НАЧАЛЬНИКУ ТИФЛИССКОГО
ГУБЕРНСКОГО ЖАНДАРМСКОГО УПРАВЛЕНИЯ
10 августа 1903 г.
Обвиняемый Владимир Кецховели в числе прочего, изложенного в донесении в Департамент полиции от 31 мая 1903 г. за № 3105, произведенным дознанием изобличен в том, что был главным организатором тайной типографии, печатавшей почти все прокламации и другие революционные издания, распространявшиеся до ареста Кецховели, т. е. до сентября 1902 г., в разное время в районах Тифлисской, Кутаисской и Бакинской губерний… Прокламации к тому же, как установлено, имели самое широкое распространение среди войск, маневрировавших под г. Тифлисом и собранных сюда в числе почти ста тысяч человек для смотра высочайших особ, бывшего в конце сентября 1901 г. по случаю празднования столетнего юбилея присоединения Грузии к России…
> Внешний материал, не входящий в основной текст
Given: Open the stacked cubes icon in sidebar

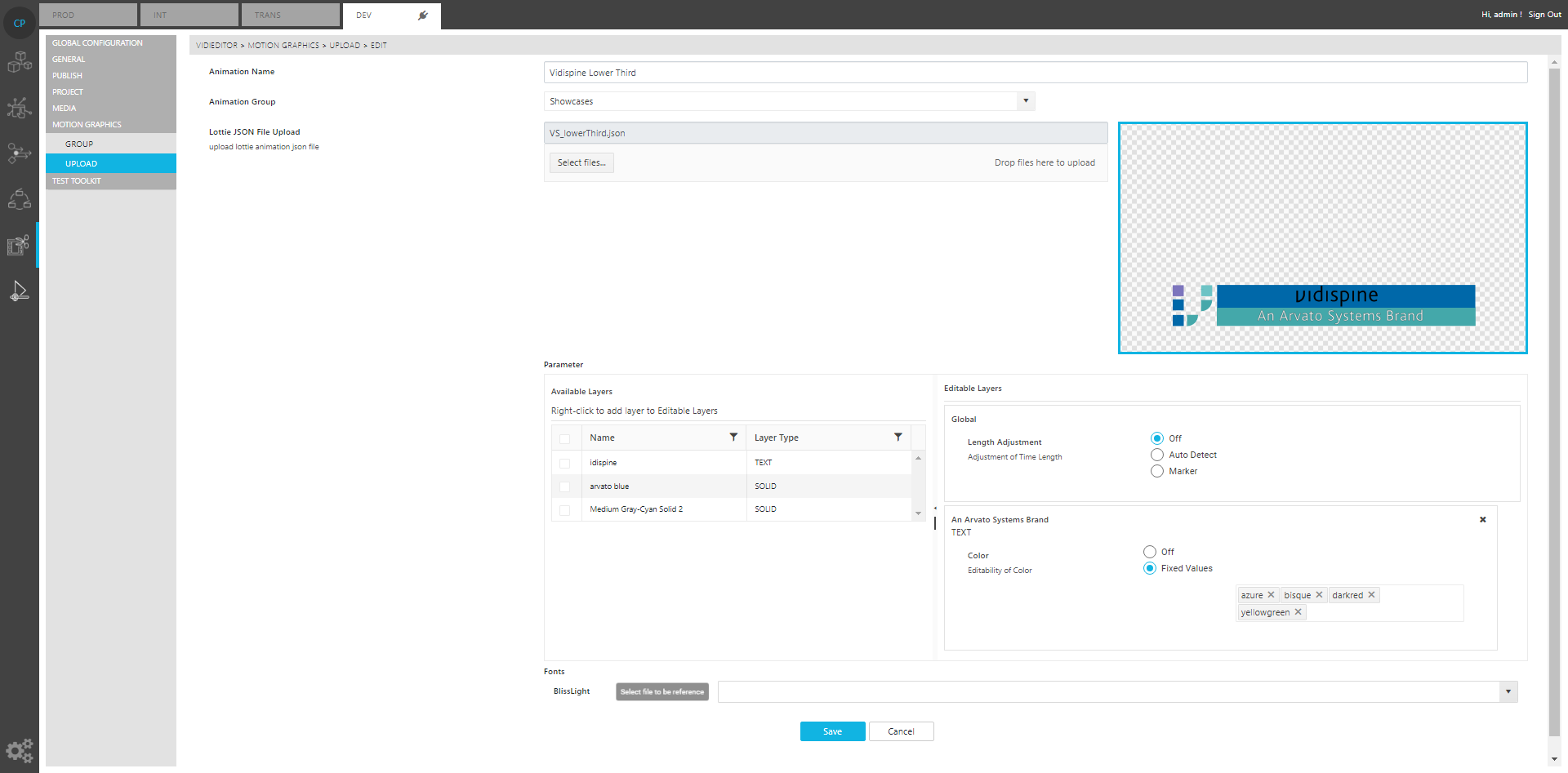Looking at the screenshot, I should pos(19,62).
Кецховели, благодаря своим обширным революционным связям и знакомствам под чужими фамилиями и с подложными паспортами, во время розыска его, сумел совершенно безнаказанно несколько раз переезжать русскую границу и скрытно прожить в течение указанного промежутка времени в таких сравнительно больших центрах, как Тифлис и Баку, и сорганизовать такое сложное и рискованное предприятие, как тайную типографию, функционировавшую в течение почти двух лет, часть коей к тому же до сих пор так и осталась необнаруженной… Донося вышеизложенное, имею честь доложить, что хотя предварительная высылка Кецховели в одну из отдаленнейших местностей и желательна, но было бы полезно ввиду доказанных дознанием серьезности и значения Кецховели для революционного движения, — чтобы против Кецховели были бы приняты какие-либо особые меры, так как Кецховели, получив свободу, при первой же возможности сбежит за границу и в будущем по своим крайним убеждениям, наверное, принесет много зла…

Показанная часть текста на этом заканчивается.